Enerjisa Enerji has increased its shares in Eşarj, the first and fastest electric charging station network in Turkey, of which the majority of its shares were acquired by Enerjisa Enerji in 2018, to 94 percent. Increasing its share in Eşarj from 80 percent to 94 percent, Enerjisa Enerji took over the shares for 42.4 million TL. Operating with the goal of a sustainable future, Enerjisa Enerji will continue to manage Turkey's first and fastest charging station network.
With Sabancı Holding and E.ON SE as the main shareholders, Enerjisa Enerji, the leading company in electricity distribution and retail, 20% of which is publicly traded, has completed a new investment and increased its majority share in Eşarj, the first and fastest electric charging station network in Turkey, to 94 percent.
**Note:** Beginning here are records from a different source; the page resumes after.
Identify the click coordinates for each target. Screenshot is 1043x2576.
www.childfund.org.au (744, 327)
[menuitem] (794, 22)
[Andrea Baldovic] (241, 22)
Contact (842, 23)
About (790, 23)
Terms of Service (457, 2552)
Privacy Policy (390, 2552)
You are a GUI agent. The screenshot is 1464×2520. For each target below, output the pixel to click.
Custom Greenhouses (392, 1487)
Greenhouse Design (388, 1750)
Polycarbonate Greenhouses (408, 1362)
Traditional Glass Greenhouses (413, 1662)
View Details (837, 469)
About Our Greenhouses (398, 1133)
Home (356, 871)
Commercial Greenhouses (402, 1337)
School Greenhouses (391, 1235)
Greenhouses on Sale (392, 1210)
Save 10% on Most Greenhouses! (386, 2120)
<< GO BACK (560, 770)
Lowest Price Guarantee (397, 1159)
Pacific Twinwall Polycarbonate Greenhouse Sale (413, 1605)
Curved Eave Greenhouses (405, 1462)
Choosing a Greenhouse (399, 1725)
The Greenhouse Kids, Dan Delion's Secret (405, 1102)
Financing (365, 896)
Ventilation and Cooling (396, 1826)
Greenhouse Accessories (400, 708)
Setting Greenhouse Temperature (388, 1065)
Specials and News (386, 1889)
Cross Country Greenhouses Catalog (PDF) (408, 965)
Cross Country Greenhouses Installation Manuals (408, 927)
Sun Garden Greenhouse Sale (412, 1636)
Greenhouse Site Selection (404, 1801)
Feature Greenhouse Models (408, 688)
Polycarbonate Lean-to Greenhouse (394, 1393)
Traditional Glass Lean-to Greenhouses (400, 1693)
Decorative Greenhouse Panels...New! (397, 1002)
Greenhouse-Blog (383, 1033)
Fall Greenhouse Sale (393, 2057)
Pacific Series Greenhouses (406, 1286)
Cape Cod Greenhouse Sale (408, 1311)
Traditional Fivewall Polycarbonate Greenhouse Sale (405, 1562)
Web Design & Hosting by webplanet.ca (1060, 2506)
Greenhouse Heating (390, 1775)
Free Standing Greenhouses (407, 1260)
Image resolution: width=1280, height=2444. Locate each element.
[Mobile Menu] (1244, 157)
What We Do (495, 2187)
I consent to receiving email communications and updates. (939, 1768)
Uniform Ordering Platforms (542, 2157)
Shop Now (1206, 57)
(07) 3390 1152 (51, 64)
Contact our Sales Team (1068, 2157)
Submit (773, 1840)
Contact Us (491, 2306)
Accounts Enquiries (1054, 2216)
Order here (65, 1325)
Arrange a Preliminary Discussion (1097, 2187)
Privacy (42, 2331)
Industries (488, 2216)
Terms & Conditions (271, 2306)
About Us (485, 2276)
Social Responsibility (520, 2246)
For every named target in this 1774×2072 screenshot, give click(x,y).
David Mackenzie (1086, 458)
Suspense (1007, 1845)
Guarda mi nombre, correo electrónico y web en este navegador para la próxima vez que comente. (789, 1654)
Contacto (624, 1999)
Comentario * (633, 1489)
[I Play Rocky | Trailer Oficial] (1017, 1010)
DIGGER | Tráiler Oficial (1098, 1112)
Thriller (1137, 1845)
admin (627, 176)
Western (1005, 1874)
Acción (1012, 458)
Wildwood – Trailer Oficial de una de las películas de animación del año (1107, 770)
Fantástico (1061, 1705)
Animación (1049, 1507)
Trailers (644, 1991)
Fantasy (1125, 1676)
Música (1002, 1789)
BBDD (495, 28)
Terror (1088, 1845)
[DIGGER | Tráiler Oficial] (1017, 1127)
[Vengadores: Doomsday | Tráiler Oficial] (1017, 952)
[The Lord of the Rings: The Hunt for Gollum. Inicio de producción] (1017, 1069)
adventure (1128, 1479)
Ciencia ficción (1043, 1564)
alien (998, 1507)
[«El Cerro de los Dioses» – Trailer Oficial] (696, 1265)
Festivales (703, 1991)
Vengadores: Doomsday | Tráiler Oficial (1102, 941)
Enerjisa Enerji increased its majority share in Eşarj, of which the company first acquired the majority shares in 2018 in line with its mission to establish a sustainable and environmentally-friendly future, by acquiring another 14% of Eşarj's shares in return for TL 42.4 million.

Increasing the number of its stations across Turkey with the increasing electric car demand in recent years, Eşarj has been the first player in Turkey since 2009 to provide charging operator service. Operating with 468 charging stations, 155 of which are fast charging stations, in 251 locations in Turkey, Eşarj is the first and fastest electric vehicle station network in Turkey. Following the acquisition, Enerjisa has the goal to strengthen its innovative and leading position in e-mobility and to offer solutions that would contribute to carbon neutralisation in transportation.

Murat Pınar: We will continue to establish the fastest charging station network in Turkey with Eşarj.

Murat Pınar, CEO of Enerjisa Enerji and Chairman of Eşarj, stated: “First of all, I would like to express that Enerjisa Enerji is proud to be one of the first energy companies in Turkey to put e-mobility on their agenda. Today, we are delighted to have 94 percent of Eşarj by increasing our share in the company, which we have held the majority of shares of since 2018. We are getting prepared with Eşarj for the e-mobility sector, which is growing rapidly throughout the world and will also affect our country soon, and we continue to lead the sector outside of our main business lines as well.

Turkey has ratified the Paris Climate Agreement; hence, the sustainability perspective in Turkey and the responsibilities of the private sector will change. At this point, we invest in sustainability- and technology-oriented products such as distributed energy production from renewable sources, efficiency, green energy and storage. E-mobility is among these areas and the number of electric vehicles in our country is expected to reach 1 million in the next 10 years. So, there is a huge potential. At Eşarj, we will continue to increase the number of stations for our country as well as our customers in the upcoming period and to build the charging station infrastructure in Turkey with our fastest charging stations.”

This press release is for informational purposes only. It is not to be considered investment advice, nor is it intended to provide basis for any valuation or any securities, nor should it be construed as a recommendation for anyone to buy, hold or sell any shares or other securities. This press release may contain forward-looking statements based on current assumptions and forecasts made by the management of Enerjisa and Enerjisa subsidiaries/affiliates, as well as other information currently available to the relevant companies. Various known and unknown risks, uncertainties and other factors may lead to material differences between the actual future results, financial situation, development or performance of the company and the estimates given here. Except to the extent required by law, Enerjisa and Enerjisa subsidiaries/affiliates do not intend, and do not assume any liability whatsoever, to update these forward-looking statements or to conform them to future events or developments.